Part three, Jessie + I try and find a post office.

We discovered them by walking further back into the village, away from the main square. The streets were tiny and the buildings were made of the huge Inca stones that fitted together so firmly and tightly that you couldn't slip a knife between them.

Every once in a while, a house would have a pole that stuck out of it, with a red plastic bag wrapped around the end. We peeked into the first one we found and saw a group of people, men and women sitting around a table.

"That's the chicha that they're drinking." Jessie said.

Chicha is a fermented drink that I was already familiar with. As an undergrad at UCSB I worked with a grad student named Justin Jennings on a project to make Chicha. We made it out of the maguey plant, which is similar to agave, which is what you make tequila out of, assuming you are, of course in Tequila.

Jessie and I continued to wander the grid of Ollantaytambo. Happy, dirty stray dogs would run between the houses and beautiful, purple cheeked children played football in the streets. At some point we realized that we were not going to find the post office. Jessie turned to me and said, "Let's get a drink."

Hey Marianne + Jeremy,

Here's a postcard from a strange shop in Ollantaytambo. They sold honey and seeds and alpaca cloth but it was a benefit shop to encourage local people to keep doing what they've been doing for thousands of years. So it was a little more expensive than the other tourist shops, but I felt compelled to support them.

See you soon!


We had seen quite a few of these homes that served chicha, but we decided to go to the first one because it had lots of people in it.
It was a two or three steps down into the main room of the house, accessible from the street. An uneven wooden table was to one side, with chairs all around it. All the chairs were taken but one and a small crate. I sat on the crate and Jessie took the chair.
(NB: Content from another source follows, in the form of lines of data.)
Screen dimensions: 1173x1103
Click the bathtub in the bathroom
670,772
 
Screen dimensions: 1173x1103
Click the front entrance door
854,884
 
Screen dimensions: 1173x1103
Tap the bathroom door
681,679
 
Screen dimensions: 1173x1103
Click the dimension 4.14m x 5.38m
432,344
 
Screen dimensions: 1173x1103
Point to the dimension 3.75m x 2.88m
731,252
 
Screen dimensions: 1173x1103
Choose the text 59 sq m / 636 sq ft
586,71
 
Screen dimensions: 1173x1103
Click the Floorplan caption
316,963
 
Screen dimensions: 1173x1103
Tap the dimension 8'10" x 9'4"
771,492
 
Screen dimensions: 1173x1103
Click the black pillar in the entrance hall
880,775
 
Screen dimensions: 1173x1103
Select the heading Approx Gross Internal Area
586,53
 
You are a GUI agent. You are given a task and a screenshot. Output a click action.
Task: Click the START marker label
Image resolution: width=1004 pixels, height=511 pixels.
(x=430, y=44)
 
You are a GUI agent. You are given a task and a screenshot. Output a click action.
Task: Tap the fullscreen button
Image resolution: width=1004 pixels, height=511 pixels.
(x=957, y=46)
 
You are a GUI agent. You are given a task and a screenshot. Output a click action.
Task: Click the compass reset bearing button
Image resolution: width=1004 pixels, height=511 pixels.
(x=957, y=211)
A tiny Quechua woman said

"cincuenta centavos."

In response to Jessie's "¿cu├ínto para una taza?"

We only had one 5o cent piece between us, it was either that or a 100 sole bill which we reasoned she would not have the change for, so we got one cup.

We sat down with our new companions and introduced ourselves.

1 comment:

jessiebikes said...

yar! they are kicking me out of the internet cafe. i love your blog. you should try and get some of your peru writings published. i'm serious. you are such a good writer.